Thinking Point 2.1: Unused Refinement Args are Not Set

I said if you're not using modules then typos could screw you up. And you might be the kind of person who says fine, you'll keep not-using-modules and go with the all [...] instead of if ... [...] pattern, and then use opt on references. Basically you'll enjoy the new inline forms when putting IF/SWITCH/CASE/WHILE* into something that can handle optionality...but when you factor, you'll stick to the convention of making sure your variables are assigned NONE! and then un-none-i-fy them. Because you didn't really want to put NONE!s in blocks before, and you're not going to start now.

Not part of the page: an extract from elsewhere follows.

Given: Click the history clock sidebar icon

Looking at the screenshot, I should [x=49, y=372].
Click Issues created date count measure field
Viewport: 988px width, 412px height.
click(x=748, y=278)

Note: You might want to start thinking about it, because "NONE! is a lot more FUN!" when its literal form is just _. Before it was a terror, looking like a word when it shouldn't... you really don't like writing #[none] very much, and # never seemed right. But with _, you start having more ideas for it in dialects, and you do want to compose it into blocks and such.

That's fine when it's your code and you're making the rules, but refinement arguments are now voids whenever the refinement isn't used. That's a property of MAKE FUNCTION! itself... not FUNC or FUNCTION.

So again, without module protection on bindings, if you write something like:

foo: func [bar /ref1 baz /ref2 mumble] [
     zapf: any [:baz | :mumblle | ...] ;-- typo, uncaught! might miss mumble
     ...
 ]

By default there's a nice guard in here that keeps the average coder from accidentally using a refinement argument that wasn't supplied, because they're not set if their corresponding refinement is none. Ordinary word access will fail on them. But if you were accustomed to Rebol2/R3-Alpha's choice to make refinements NONE! by default, then you don't want to have to test ref1 or ref2 before accessing their arguments because that's "redundant"...and you use GET-WORD!, and there could be an issue.

I could just repeat "well, reading something you shouldn't isn't that different from writing something you shouldn't, you're just used to the old problem and not the new one, you need modules anyway so look at all the other benefits". And I will say that. But I gave an alternative before so it seems there should be some alternatives here.

One is defaults, which I have said is a likely addition. This covers a lot of cases, even if you just want a default of BLANK!:

x: 100
foo: func [bar /ref1 baz (x * 100) /ref2 mumble (_)] [
     zapf: any [baz | mumble | ...] ;-- typo gets caught, mumble undefined
     ...
 ]

The leading idea on defaults is they would come from the generator, e.g. this would actually be doing:

make function! [[bar /ref1 baz /ref2 mumble] [
    baz: any [:baz 10000]
    mumble: any [:mumble _] 
    zapf: any [baz | mumblle | ...]
]]

So the expressions are evaluated once at function generation time and then get grafted into the body as code (probably use a tweaked default which only acts on unset variables).